Selon Reporters Sans Frontières (RSF), qui témoignera en faveur des journalistes lors du procès, "c'est la première fois, à la connaissance de RSF, qu'un Etat étranger vient poursuivre un journaliste en diffamation devant les tribunaux français". L'ONG a placé l'Azerbaïdjan à la 162e place sur 180 dans son classement 2017 de la liberté de la presse. Son secrétaire général, Christophe Deloire, appelle à ne pas laisser l'Azerbaïdjan "exporter sa censure en France".
La principale intéressée, Élise Lucet, était l'invité de l'Instant M sur France Inter, le matin même de son procès. La journaliste persiste et signe : "L'Azerbaïdjan, un Etat qui est, je continue à le dire, une dictature."

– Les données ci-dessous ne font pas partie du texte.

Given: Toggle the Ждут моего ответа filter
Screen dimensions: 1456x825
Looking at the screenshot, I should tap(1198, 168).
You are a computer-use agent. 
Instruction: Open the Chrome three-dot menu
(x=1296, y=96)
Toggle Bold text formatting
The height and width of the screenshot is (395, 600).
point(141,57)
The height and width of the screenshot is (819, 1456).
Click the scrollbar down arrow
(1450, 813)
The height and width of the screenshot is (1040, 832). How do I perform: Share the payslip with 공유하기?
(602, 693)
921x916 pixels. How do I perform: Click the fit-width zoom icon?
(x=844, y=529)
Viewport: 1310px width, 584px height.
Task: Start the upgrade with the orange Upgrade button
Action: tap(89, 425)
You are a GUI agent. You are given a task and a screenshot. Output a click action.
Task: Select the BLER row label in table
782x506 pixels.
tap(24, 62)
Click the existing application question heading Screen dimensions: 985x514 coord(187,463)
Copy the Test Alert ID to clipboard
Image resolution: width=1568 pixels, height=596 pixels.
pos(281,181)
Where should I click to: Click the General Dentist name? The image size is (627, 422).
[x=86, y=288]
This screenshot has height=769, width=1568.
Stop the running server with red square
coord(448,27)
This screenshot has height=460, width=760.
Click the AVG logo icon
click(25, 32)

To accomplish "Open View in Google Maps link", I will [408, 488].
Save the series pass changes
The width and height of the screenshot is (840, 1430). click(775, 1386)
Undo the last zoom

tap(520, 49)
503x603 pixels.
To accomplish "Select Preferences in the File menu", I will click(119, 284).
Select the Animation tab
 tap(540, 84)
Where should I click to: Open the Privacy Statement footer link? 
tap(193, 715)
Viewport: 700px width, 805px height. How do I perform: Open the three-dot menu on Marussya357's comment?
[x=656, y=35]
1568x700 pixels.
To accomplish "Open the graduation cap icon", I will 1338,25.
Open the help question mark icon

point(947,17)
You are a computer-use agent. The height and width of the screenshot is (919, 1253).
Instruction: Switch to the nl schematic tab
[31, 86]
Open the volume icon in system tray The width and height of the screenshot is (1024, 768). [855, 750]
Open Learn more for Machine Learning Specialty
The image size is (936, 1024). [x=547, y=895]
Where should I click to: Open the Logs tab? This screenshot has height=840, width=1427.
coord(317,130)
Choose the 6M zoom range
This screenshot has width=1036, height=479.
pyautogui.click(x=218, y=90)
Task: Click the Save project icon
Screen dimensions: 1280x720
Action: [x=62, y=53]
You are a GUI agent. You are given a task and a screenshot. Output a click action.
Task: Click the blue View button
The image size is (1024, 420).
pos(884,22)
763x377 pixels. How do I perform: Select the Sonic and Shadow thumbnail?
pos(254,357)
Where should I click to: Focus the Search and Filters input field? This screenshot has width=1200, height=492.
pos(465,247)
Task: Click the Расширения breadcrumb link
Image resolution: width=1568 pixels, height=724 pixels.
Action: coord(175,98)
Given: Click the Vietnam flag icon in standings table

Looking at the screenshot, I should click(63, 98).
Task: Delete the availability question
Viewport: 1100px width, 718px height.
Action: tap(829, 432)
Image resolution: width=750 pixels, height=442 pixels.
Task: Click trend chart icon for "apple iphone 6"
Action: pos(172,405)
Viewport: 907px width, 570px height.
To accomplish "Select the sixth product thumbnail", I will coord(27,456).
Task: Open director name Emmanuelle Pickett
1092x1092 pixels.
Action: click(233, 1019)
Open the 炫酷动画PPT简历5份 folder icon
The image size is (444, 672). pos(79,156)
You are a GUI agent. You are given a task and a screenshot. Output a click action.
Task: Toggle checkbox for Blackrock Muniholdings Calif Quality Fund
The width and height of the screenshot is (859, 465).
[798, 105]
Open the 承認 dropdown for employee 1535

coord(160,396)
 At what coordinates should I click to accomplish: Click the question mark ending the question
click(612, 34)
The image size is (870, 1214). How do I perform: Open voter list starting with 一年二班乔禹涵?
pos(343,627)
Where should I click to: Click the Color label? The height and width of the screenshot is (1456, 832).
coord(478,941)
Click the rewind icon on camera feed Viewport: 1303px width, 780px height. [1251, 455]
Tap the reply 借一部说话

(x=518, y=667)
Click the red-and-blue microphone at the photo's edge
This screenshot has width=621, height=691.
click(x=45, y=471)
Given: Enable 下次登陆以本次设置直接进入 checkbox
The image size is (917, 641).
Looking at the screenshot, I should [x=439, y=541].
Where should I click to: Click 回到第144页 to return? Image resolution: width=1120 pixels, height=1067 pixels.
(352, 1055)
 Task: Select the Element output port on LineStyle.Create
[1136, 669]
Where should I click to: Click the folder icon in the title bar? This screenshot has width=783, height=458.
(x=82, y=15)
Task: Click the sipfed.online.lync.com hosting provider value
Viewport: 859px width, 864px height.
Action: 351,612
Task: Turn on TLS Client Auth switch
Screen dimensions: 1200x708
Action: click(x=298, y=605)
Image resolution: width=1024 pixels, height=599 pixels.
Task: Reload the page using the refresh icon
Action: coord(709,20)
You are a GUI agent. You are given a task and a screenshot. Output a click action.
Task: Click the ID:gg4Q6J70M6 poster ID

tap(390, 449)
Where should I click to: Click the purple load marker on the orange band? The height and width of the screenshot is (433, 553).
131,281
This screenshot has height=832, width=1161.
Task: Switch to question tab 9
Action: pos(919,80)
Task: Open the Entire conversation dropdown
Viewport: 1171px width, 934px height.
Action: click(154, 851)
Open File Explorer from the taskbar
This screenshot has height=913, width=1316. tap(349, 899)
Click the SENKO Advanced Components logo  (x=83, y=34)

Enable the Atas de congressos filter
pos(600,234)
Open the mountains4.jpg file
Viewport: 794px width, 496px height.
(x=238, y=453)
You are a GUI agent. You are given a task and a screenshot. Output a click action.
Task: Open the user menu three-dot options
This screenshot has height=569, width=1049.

Elle explique que l'un des enjeux principaux de ce procès est d'établir si oui ou non des états étrangers ont le droit de poursuivre, en France, des journalistes. Elle craint que cela n'ouvre la porte à d'innombrables poursuites de la part d'Etats supportant mal la critique.
En 2016, ce reportage a été récompensé par le prix SCAM de l'investigation lors du Festival International du Grand Reportage d'Actualité et du Documentaire de Société (FIGRA).